Shooing the resentful empty-handed Dodger away, the source approached
me smiling.
'Just
call me Bob,- he said, steering me to a safer corner outside
South Africa-s Department of Home Affairs. Like me, he was
in the process of handling passport issues. After chatting about
my shoes and the price they would fetch the Dodger on the streets,
I commented that Bob was probably not the greatest of names for
a Zimbabwean.
'You people
have short memories,' he said, 'He was a real hero once upon
a time.'
While we both
leaned against the frame of a shiny black burning hot jeep, slowly
roasting under the sun, Bob mentioned that although he had no desire
to go back to 'some kind of hell', he missed his country 'like a
child does his mama.'
He had no idea
as to whether the unity government between Zanu PF (headed by Robert
Mugabe) and the Movement for Democratic Change (MDC) would be successful,
given that 'the old man was still in power - and behind him,
too many more just like him.'
According to
him, the strength of Zanu PF was not in Mugabe but in the army and
corporate executives that wanted to keep him there, so that they
too could remain in power and 'eat the money'. These days, said
Bob, 'Mugabe usually points to the East.-
Indeed, the
price of Beijing's friendship, as in most of Africa, is resources:
Specifically oil, iron ore and, in Zimbabwe's case, diamonds. The
Shanghai Diamond Exchange (SDA), one of twenty-eight bourses globally,
intends to become the world's fifth largest by 2013. During the
past year, China has become the world's second largest diamond market,
with 40 per cent of brides in major Chinese cities accepting promises
of 'forever' in the form of diamonds only.
But geostrategic
control of resources is less often about who has access than who
doesn't.
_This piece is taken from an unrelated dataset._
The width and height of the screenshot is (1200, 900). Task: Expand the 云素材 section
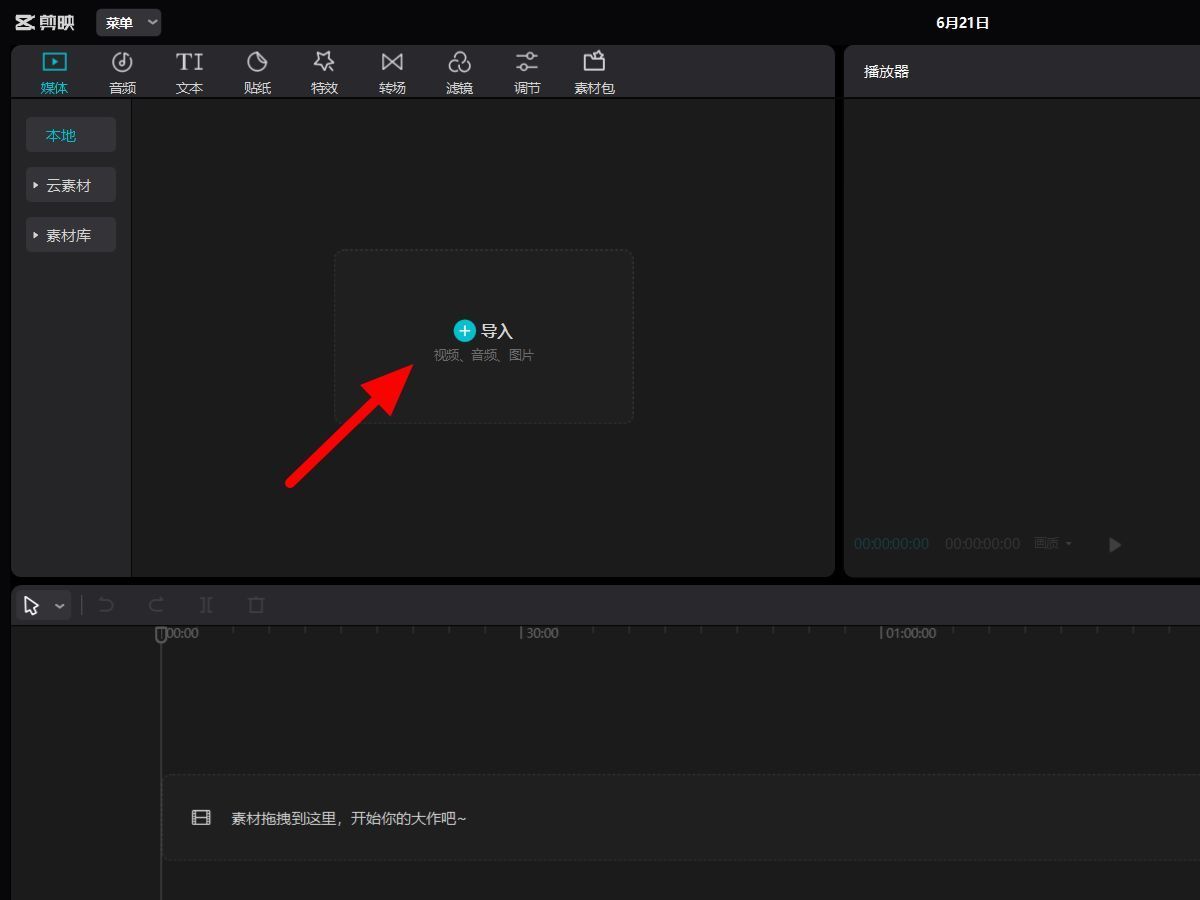point(70,185)
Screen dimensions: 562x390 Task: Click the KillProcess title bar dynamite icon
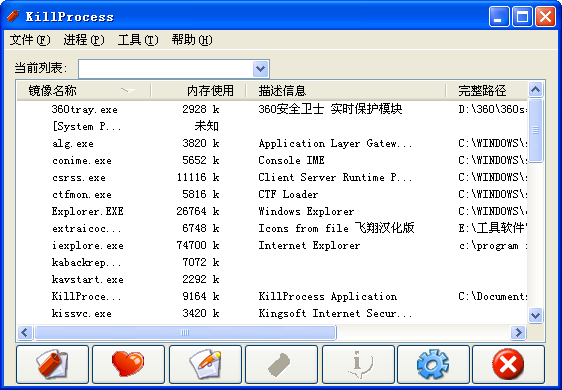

In Zimbabwe's case, although the US remains the world's
largest market for diamond jewellery, it is China that has directly
secured the pipeline.
This was not
the case until recently, when one of the two active joint ventures
(JV) Canadile, a public-private partnership between the Zimbabwe
Mining Development Corporation (ZMDC) and South African company
Core Mining and Minerals, was removed from the equation through
the arrest of key Canadile representatives such as Lovemore Kurotwi,
as well as the now suspended head of the ZMDC, Dominic Mubayiwa.
It is alleged
that Kurotwi was directly interviewed by Mugabe about the source
of Canadile's development capital - said to be US$2 billion,
allegedly from Israeli billionaire Beny Steinmetz via the Beny Steinmetz
Group Resources (BSGR).
Although it
was meant to be a secret, once the information was leaked, BSG,
active in diamond-rich countries such as Botswana and Sierra Leone,
issued strong statements separating itself from Canadile.
And even though
the Mubayiwa admitted that it was the minister of mines, Obert Mpofu,
who had personally approved Canadile above the heads of the ZDMC,
stamping out the company and seizing its equipment, appeared to
be purpose enough. If BSGR's involvement as chief capital provider
was true, openly associating with Mugabe's regime and Zimbabwe's
'blood diamonds' would certainly not be good news for the company,
as the Steinmetz Diamond Group, one of the De Beers's largest clients,
remains a key global supplier of rough and manufactured diamonds
to the international markets; it is also engaged in joint ventures
with respectable jewellery market-makers such as Sotheby-s.
BSGR however
allegedly had no qualms accepting Rio Tinto's iron-ore Simandou
concession in Guinea, when the then-president - and dictator
of almost two decades, Lansana Conté, decided to strip Rio
of half its rights. The difference was that iron-rich Guinea is
a little known country when it comes to one of the most crucial
factors affecting a corporation's financial bottom line: The Zimbabwe-focused
'blood diamond' fixated media.
Nor would BSGR
have had an easy time: Mugabe recently openly rejected ArcelorMittal's
proposal to purchase 53 per cent of the state's ailing Zimbabwe
Iron and Steel Company (ZISCO) due to the fact that Mittal's head
was close friends with his enemy, Britain's Tony Blair.
Shutting down
Canadile therefore appeared to also lock out the presence of Western
interests on Zimbabwe's most crucial and easy-to-access source of
wealth: Marange's
alluvial diamonds.
According to
the government, Core Mining had entered into the joint venture fraudulently
- the same charge levelled against African Consolidated Resources
(ACR), which discovered the alluvial diamonds field in 2006. While
Zimbabwe's Supreme Court declared that ACR legally owned the rights
in 2009, following government opposition, the decision was reversed.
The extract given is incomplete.